It was very dark, and the mist was very damp, and the wind, what there was of it, very cold, especially as in his hurry he had forgotten to bring a thick ulster, and had nothing but a covert coat and a thin oil-skin to wear. Moreover, he could not see in the least where he was going, or do more than lay his course for the Sunk Rocks by means of the boat's compass, which he consulted from time to time by the help of a bull's-eye lantern.

This went on for nearly an hour, by the end of which Morris began to wonder why he had started upon such a fool's errand. Also, he was growing alarmed. He knew that by now he should be in the neighbourhood of the reef, and fancied, indeed, that he could hear the water lapping against its rocks. Accordingly, as this reef was ill company in the dark, Morris hauled down his sail, and in case he should have reached the shallows, threw out his little anchor, which was attached to six fathoms of chain. At first it swung loose, but four or five minutes later, the boat having been carried onward into fleeter water by the swift current that was one of the terrors of the Sunk Rocks, it touched bottom, dragged a little, and held fast.

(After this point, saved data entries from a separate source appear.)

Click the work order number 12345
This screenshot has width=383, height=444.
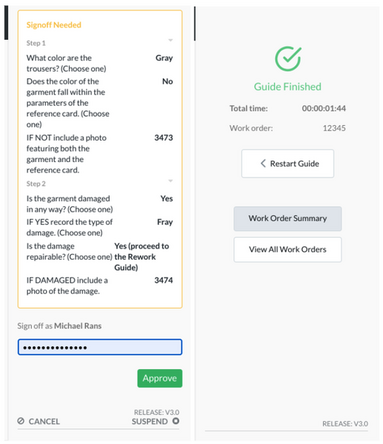click(x=334, y=128)
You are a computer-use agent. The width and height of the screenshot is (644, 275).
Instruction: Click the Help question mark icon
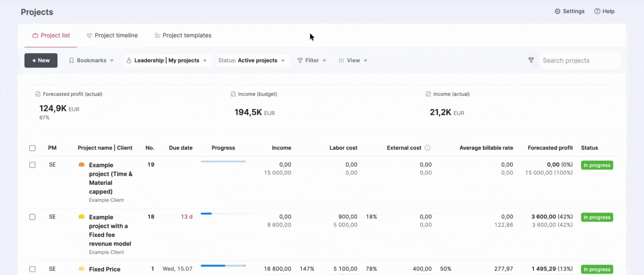(x=597, y=11)
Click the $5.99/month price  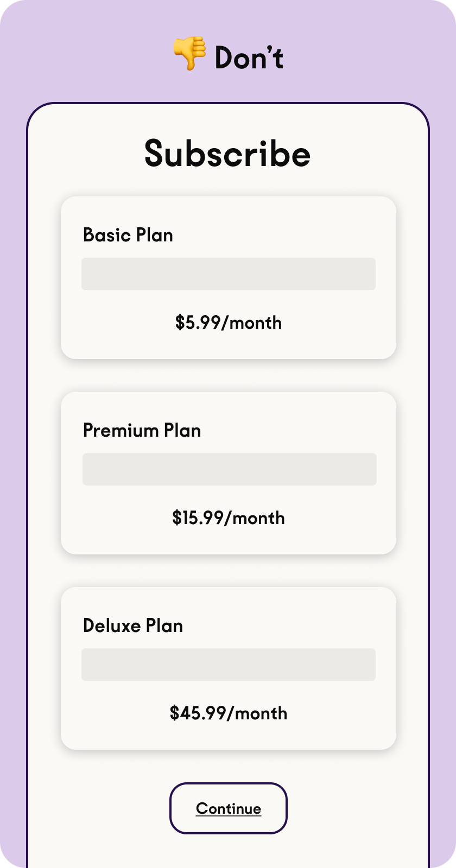pyautogui.click(x=229, y=323)
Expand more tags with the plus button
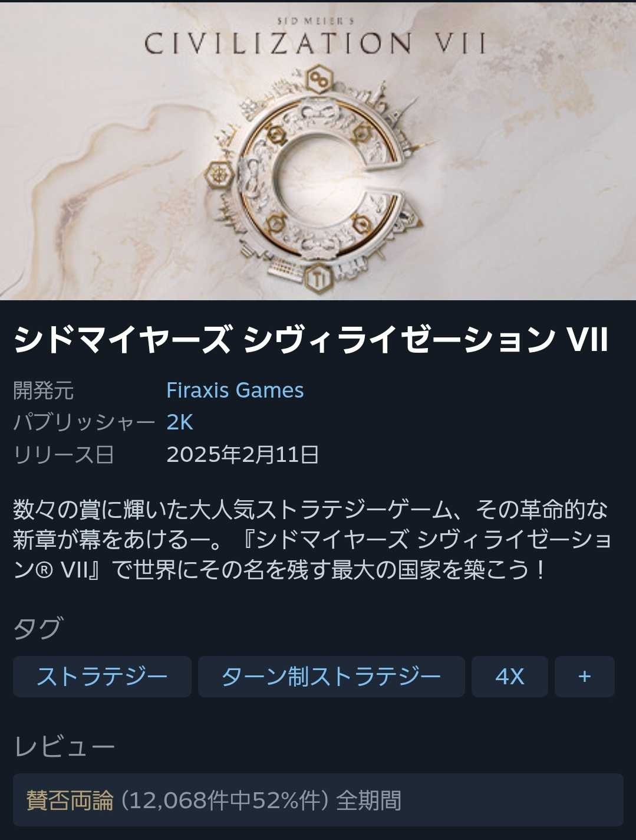This screenshot has height=840, width=636. [x=585, y=677]
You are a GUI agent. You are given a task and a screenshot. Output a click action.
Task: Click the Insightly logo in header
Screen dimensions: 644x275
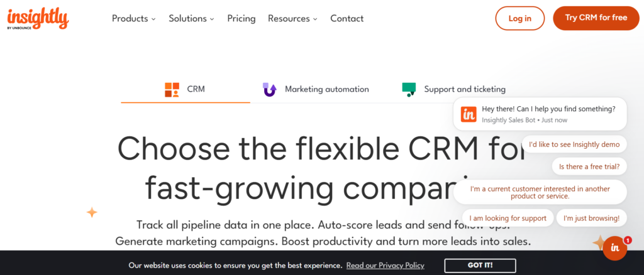click(38, 18)
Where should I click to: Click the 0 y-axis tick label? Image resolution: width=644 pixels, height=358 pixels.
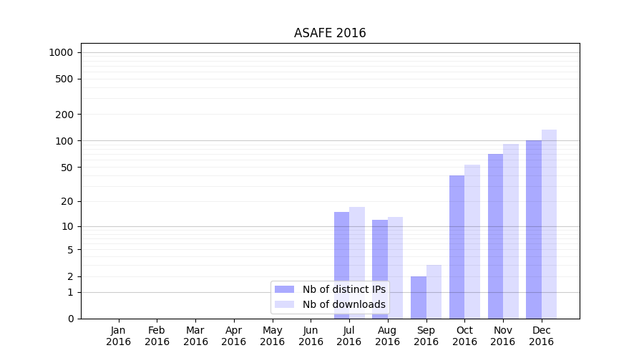point(71,319)
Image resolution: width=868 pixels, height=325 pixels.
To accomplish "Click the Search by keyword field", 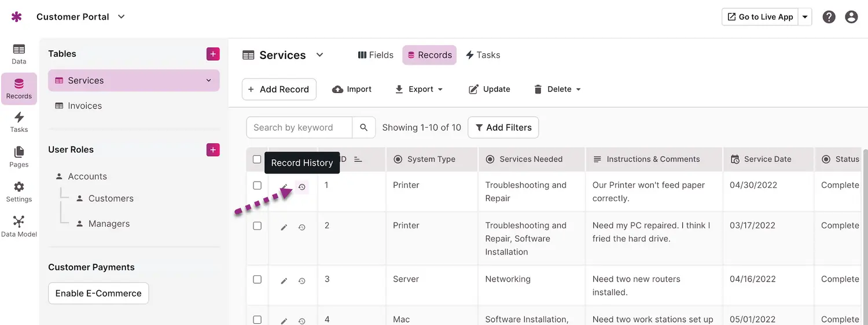I will click(x=299, y=128).
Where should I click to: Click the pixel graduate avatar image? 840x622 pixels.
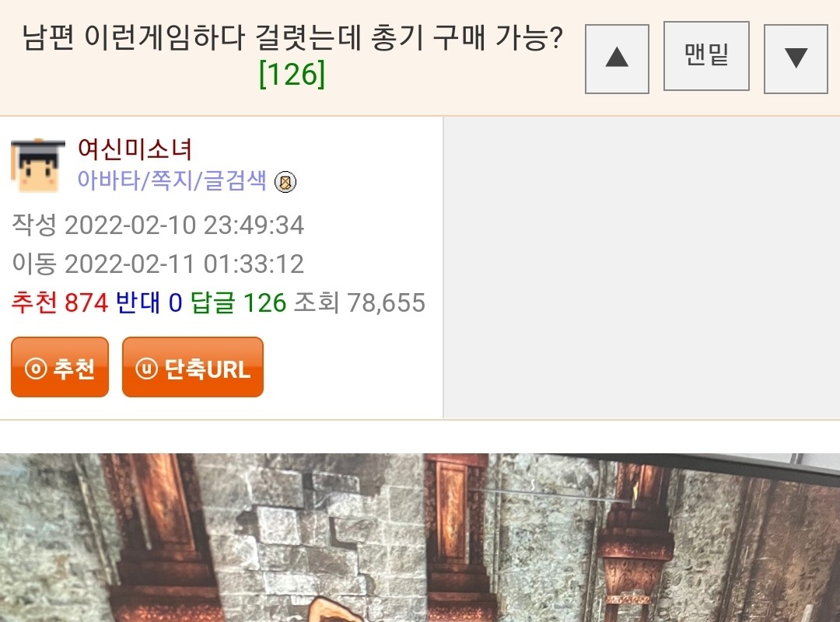coord(38,165)

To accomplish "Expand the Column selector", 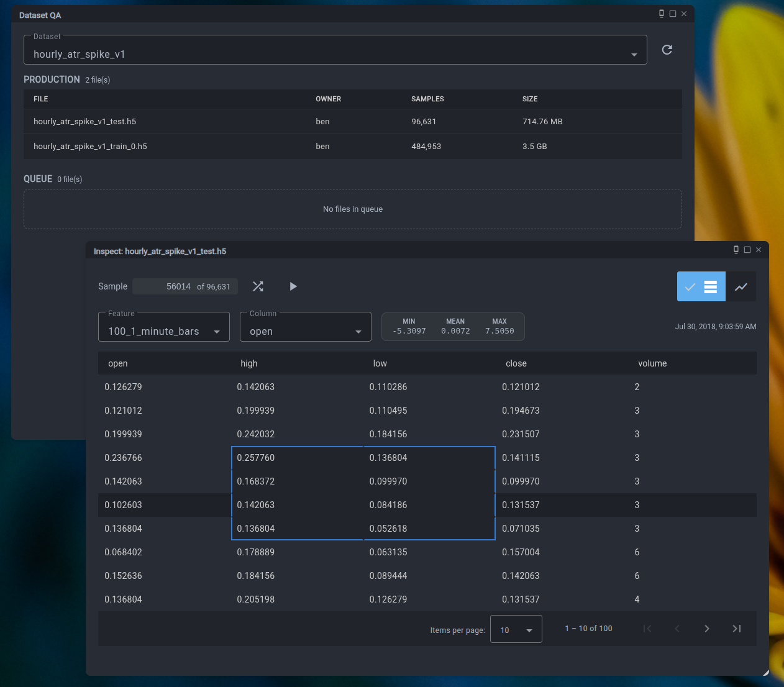I will point(305,327).
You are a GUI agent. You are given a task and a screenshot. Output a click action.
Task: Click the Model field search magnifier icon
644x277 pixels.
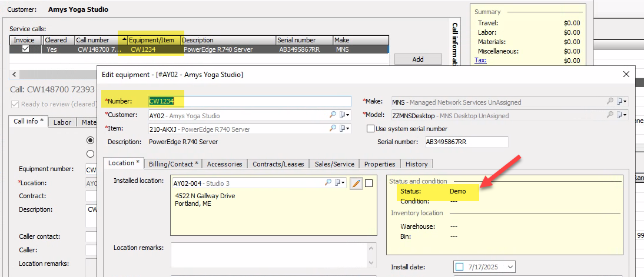610,115
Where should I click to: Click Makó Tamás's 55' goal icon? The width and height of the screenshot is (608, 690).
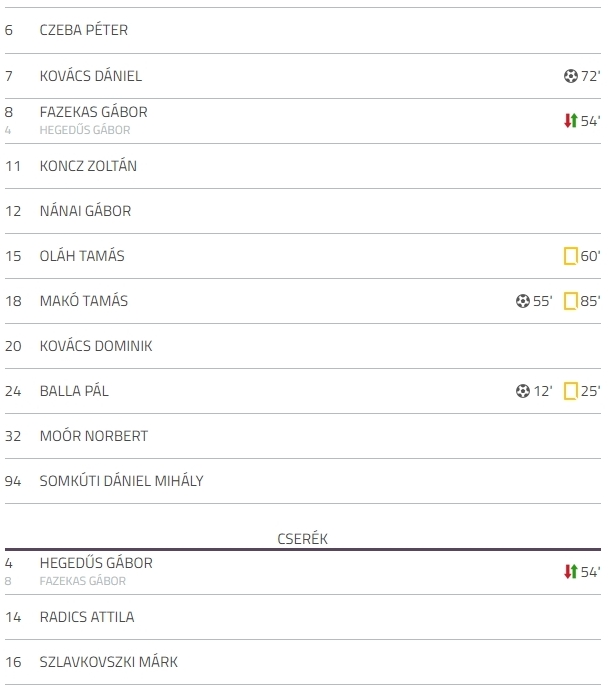pos(523,301)
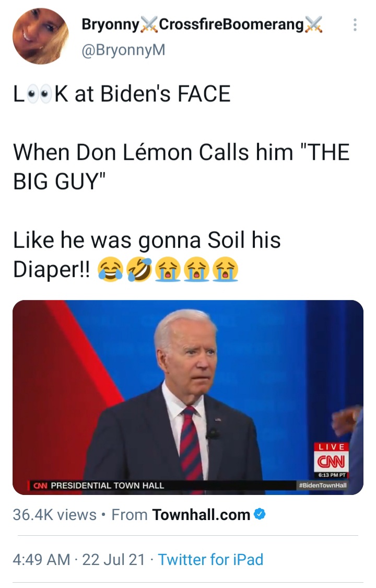376x588 pixels.
Task: Click the crossed swords emoji after Bryonny
Action: click(149, 25)
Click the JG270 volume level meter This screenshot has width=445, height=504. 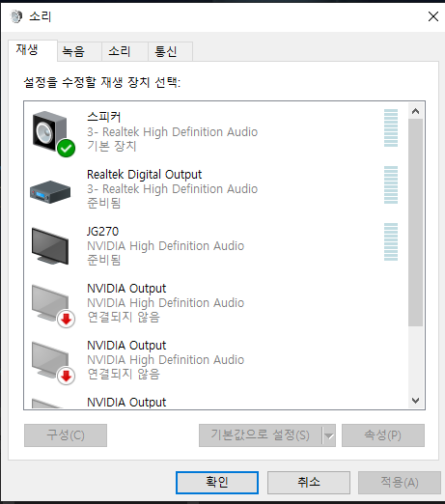[x=391, y=241]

Morris gave a sigh of relief, for that blind journey among unknown dangers was neither safe nor pleasant. Now, at least, in this quiet weather he could lie where he was till light came, praying that a wind might not come first. Already the cold November dawn was breaking in the east; he was able to see the reflection of it upon the fog, and the surface of the water, black and oily-looking, became visible as it swept past the sides of his boat. Now, too, he was sure that the rocks must be close at hand, for he could hear the running tide distinctly as it washed against them and through the dense growth of seaweed that clung to their crests and ridges.

Presently, too, he heard something else, which at first caused him to rub his eyes in the belief that he must have fallen asleep and dreamt; nothing less, indeed, than the sound of a woman's voice. He began to reason with himself. What was there strange in this? He was told, or had inferred, that a woman had been left upon a ship. Doubtless this was she, upon some rock or raft, perhaps. Only then she would have been crying for help, and this voice was singing, and in a strange tongue, more sweetly than he had heard woman sing before.

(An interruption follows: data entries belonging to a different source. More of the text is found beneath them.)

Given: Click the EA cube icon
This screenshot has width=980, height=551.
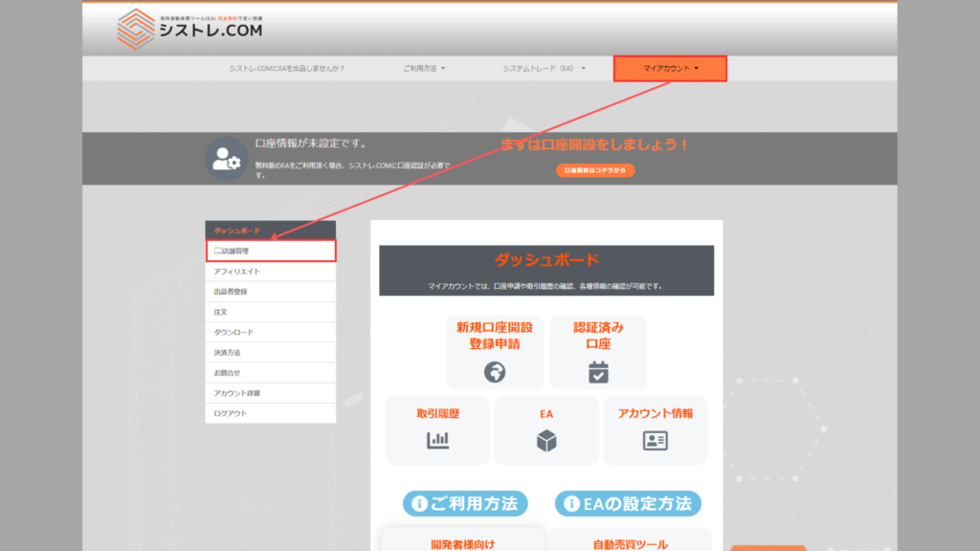Looking at the screenshot, I should click(546, 440).
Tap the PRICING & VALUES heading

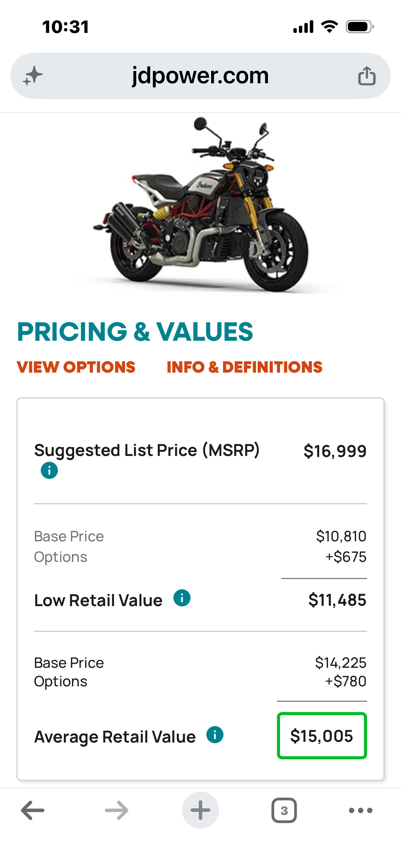tap(135, 332)
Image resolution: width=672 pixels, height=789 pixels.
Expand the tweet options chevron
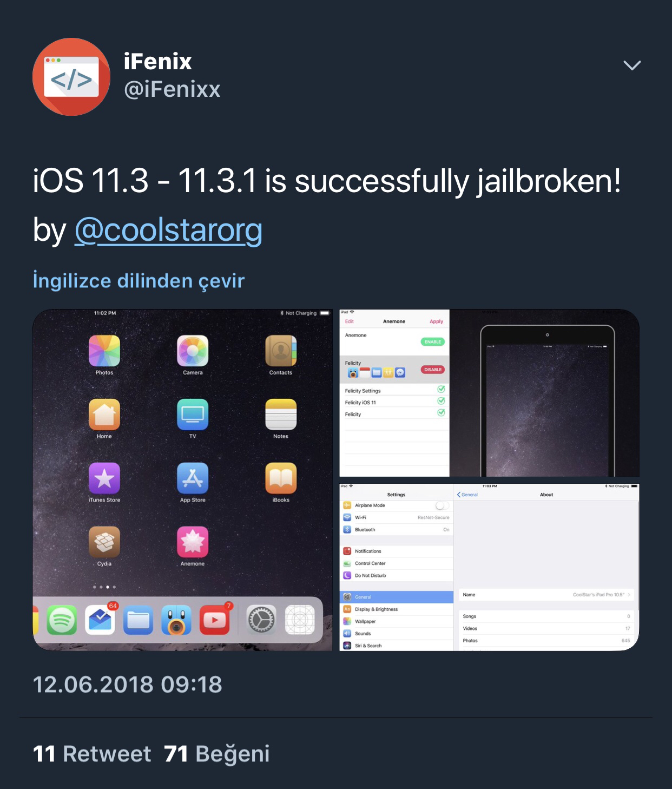point(632,65)
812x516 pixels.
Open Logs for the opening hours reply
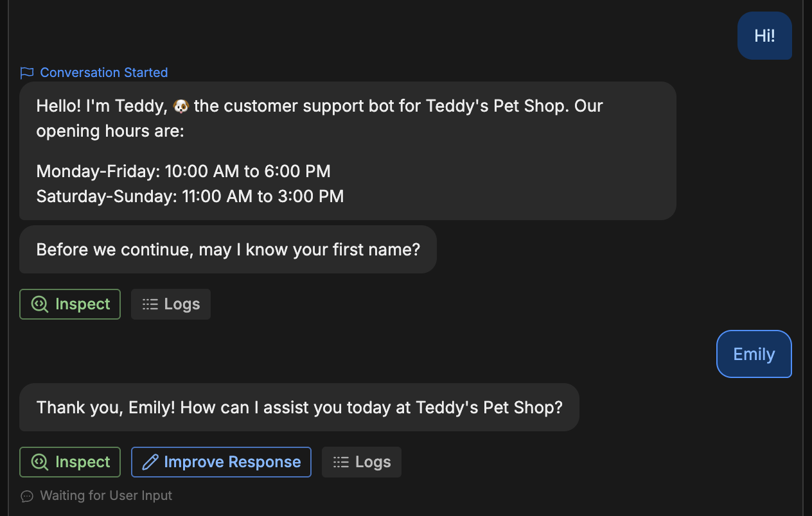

It was incredible, it was impossible. What woman would sing in a winter daybreak upon the Sunk Rocks—sing like the siren of old fable? Yet, there, quite close to him, over the quiet sea rose the song, strong, clear, and thrilling. Once it ceased, then began again in a deeper, more triumphant note, such as a Valkyrie might have sung as she led some Norn-doomed host to their last battle.

Morris sat and listened with parted lips and eyes staring at the fleecy mist. He did not move or call out, because he was certain that he must be the victim of some hallucination, bred of fog, or of fatigue, or of cold; and, as it was very strange and moving, he had no desire to break in upon its charm.

So there he sat while the triumphant, splendid song rolled and thrilled above him, and by degrees the grey light of morning grew to right and left. To right and left it grew, but, strangely enough, although he never noted it at the time, he and his boat lay steeped in shadow. Then of a sudden there was a change.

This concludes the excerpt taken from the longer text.